● **Your objective**: Rewrite the lines below, substituting "vendor" for "manufacturer" and leaving everything else unchanged. Omit the pictures from your answer.
-- START OF Excerpted data --
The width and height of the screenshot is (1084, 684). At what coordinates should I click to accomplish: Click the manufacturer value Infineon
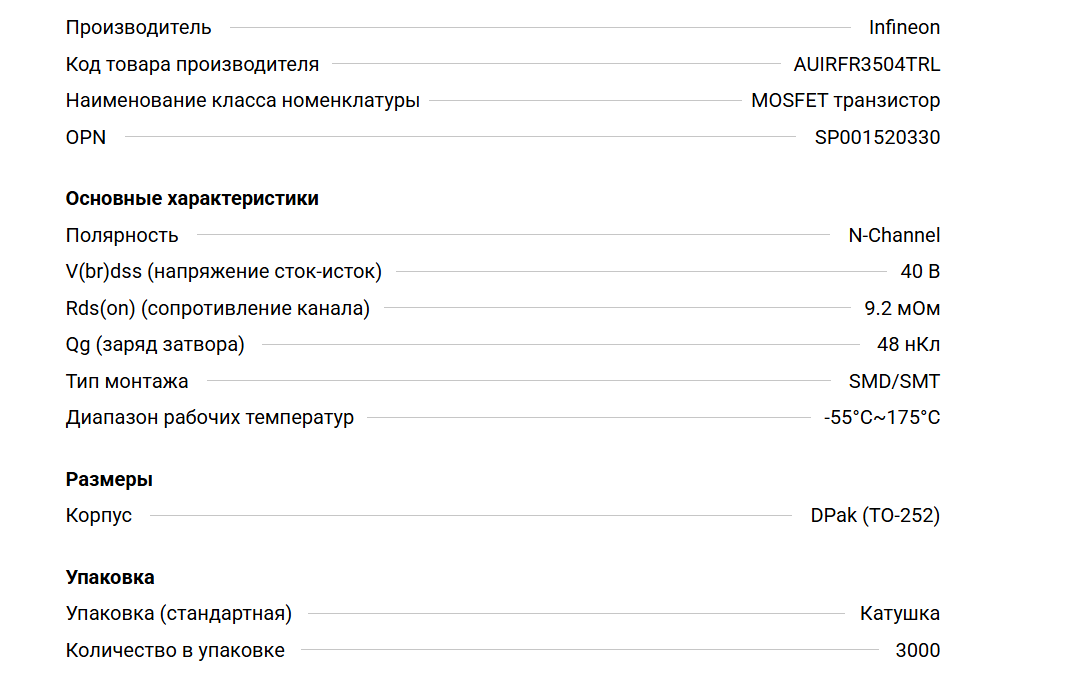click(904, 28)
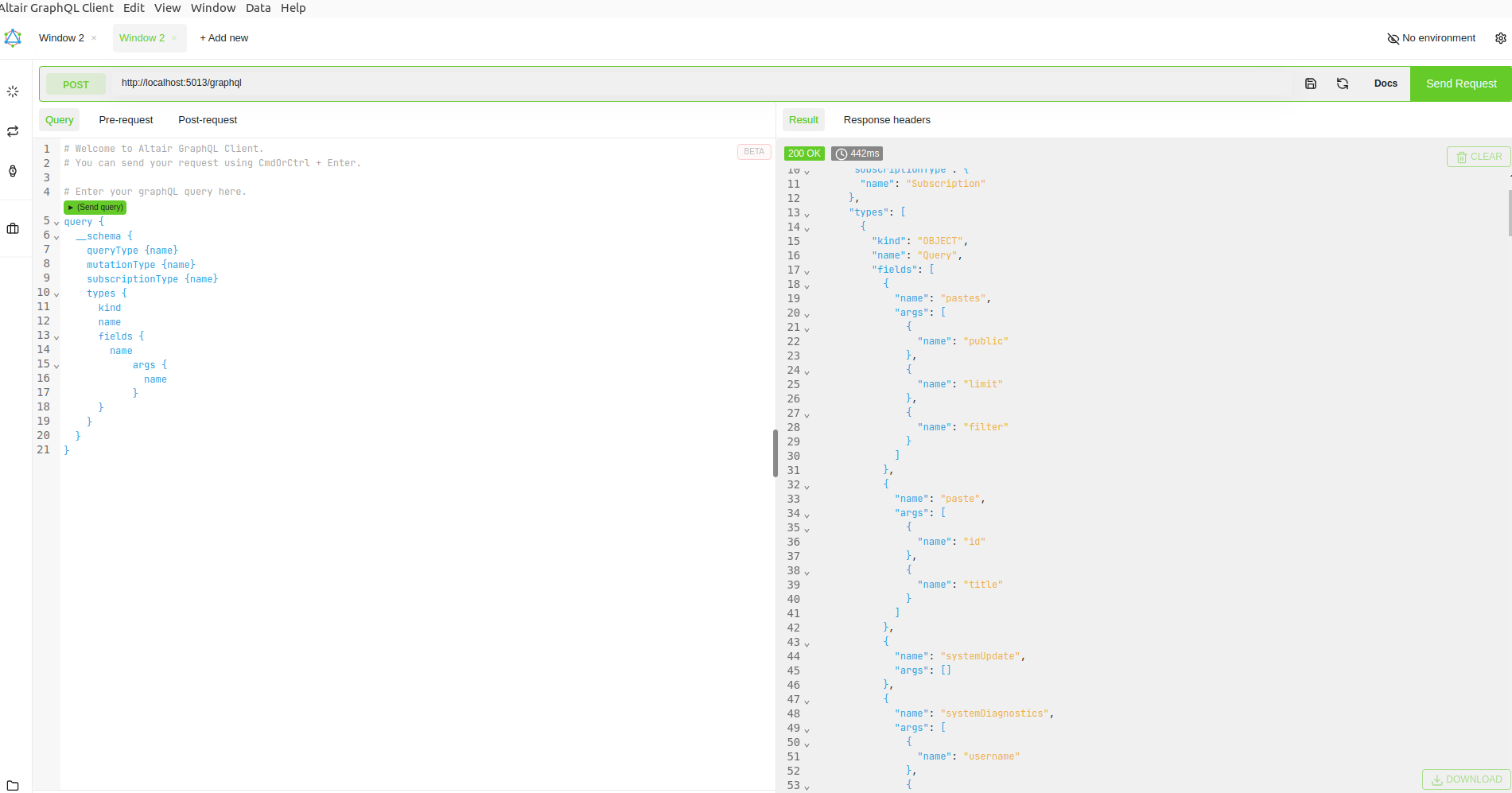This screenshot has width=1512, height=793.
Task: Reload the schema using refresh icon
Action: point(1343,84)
-- END OF Excerpted data --
● **Response to the task**:
The width and height of the screenshot is (1084, 684). At what coordinates should I click to accomplish: Click the vendor value Infineon
click(904, 28)
This screenshot has width=1512, height=793.
Task: Reload the schema using refresh icon
Action: point(1343,84)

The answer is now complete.